Take the line containing "You are a computer-use" and every line after it to the end of the records, and copy them exactly, excluding pictures.

Data entries:
※
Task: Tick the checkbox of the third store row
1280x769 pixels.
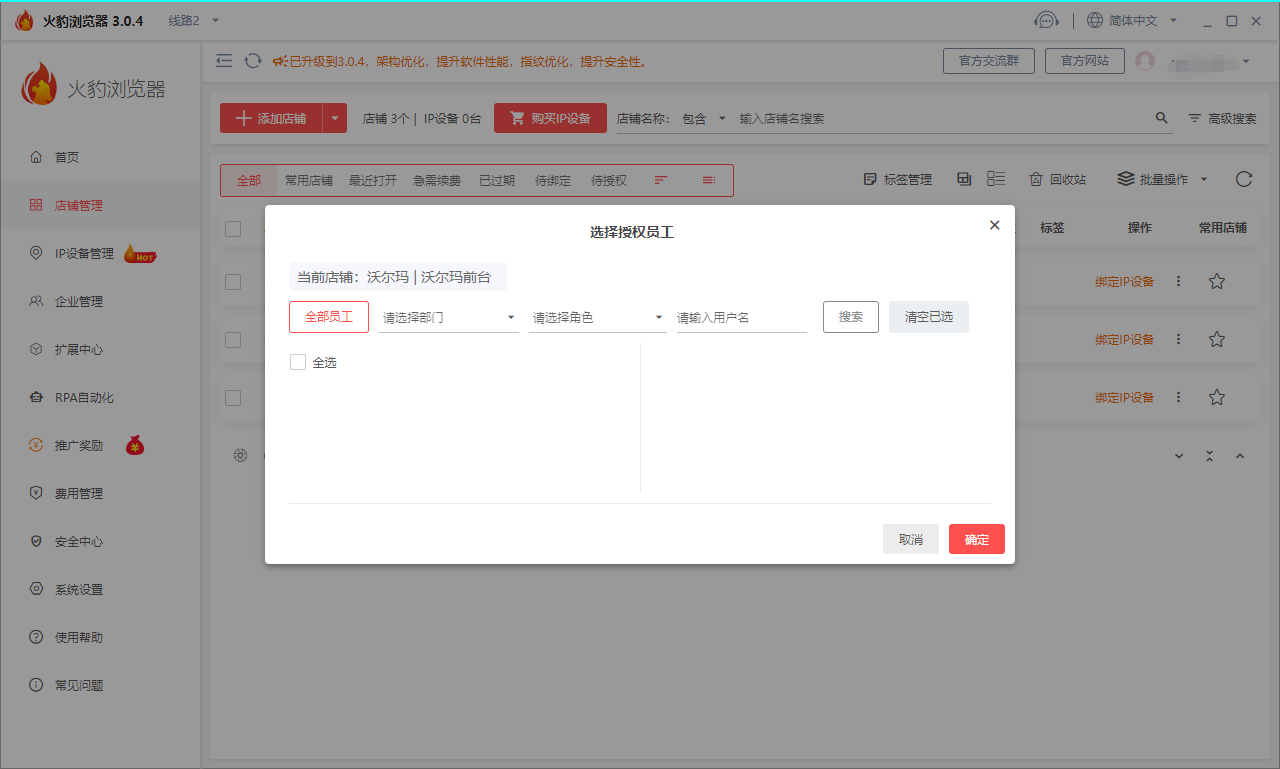Action: (233, 398)
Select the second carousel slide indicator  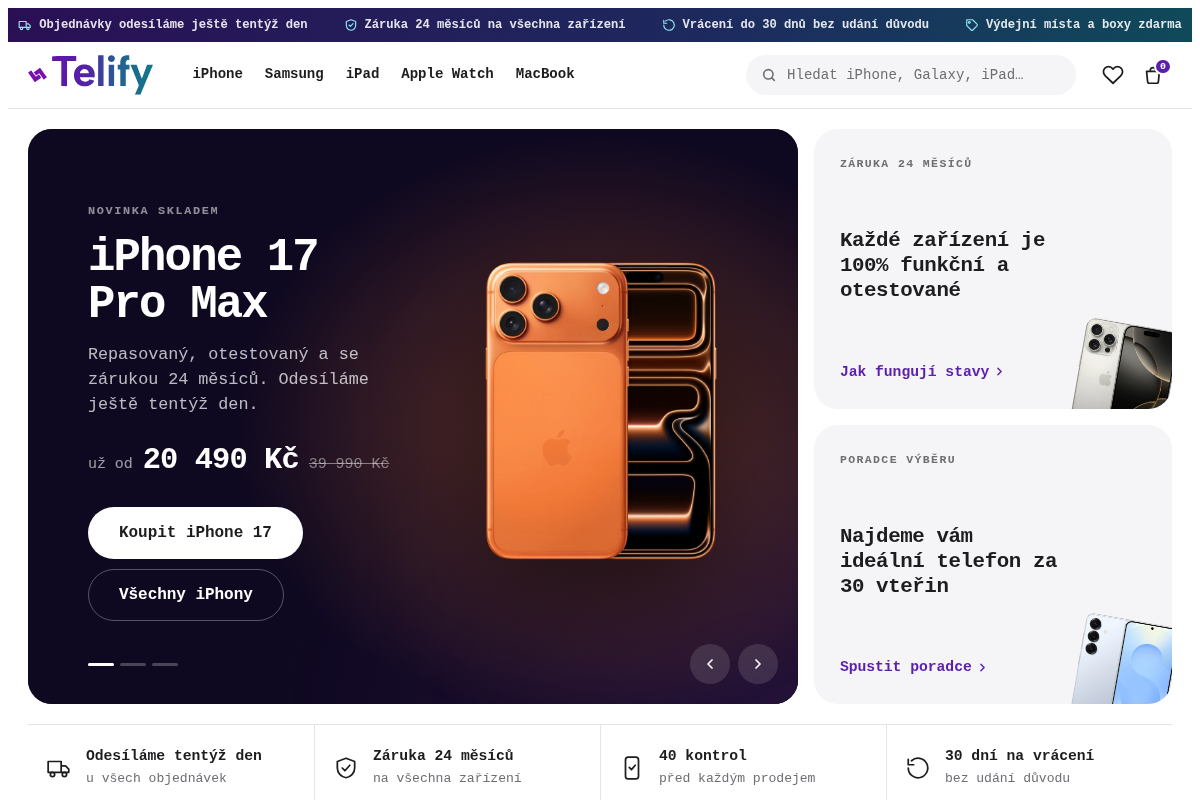click(x=133, y=664)
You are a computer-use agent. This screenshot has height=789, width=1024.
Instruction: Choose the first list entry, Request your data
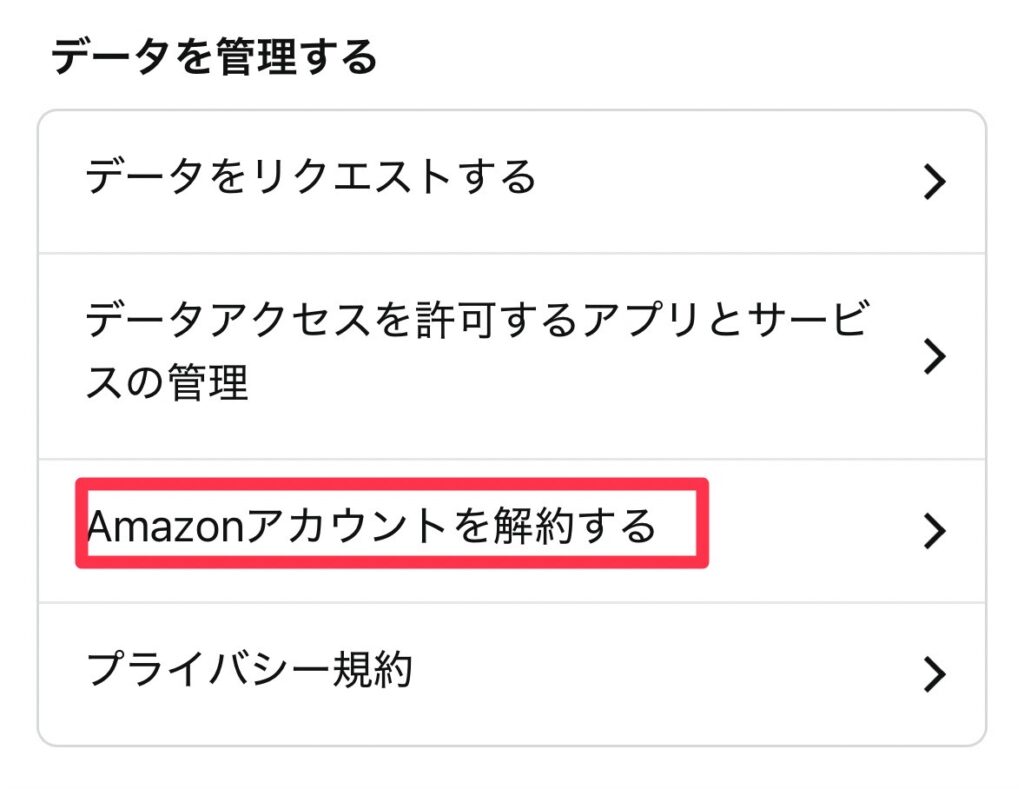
※
RESPONSE AREA »
You are a computer-use agent. This screenshot has height=789, width=1024.
Instruction: Choose the first list entry, Request your data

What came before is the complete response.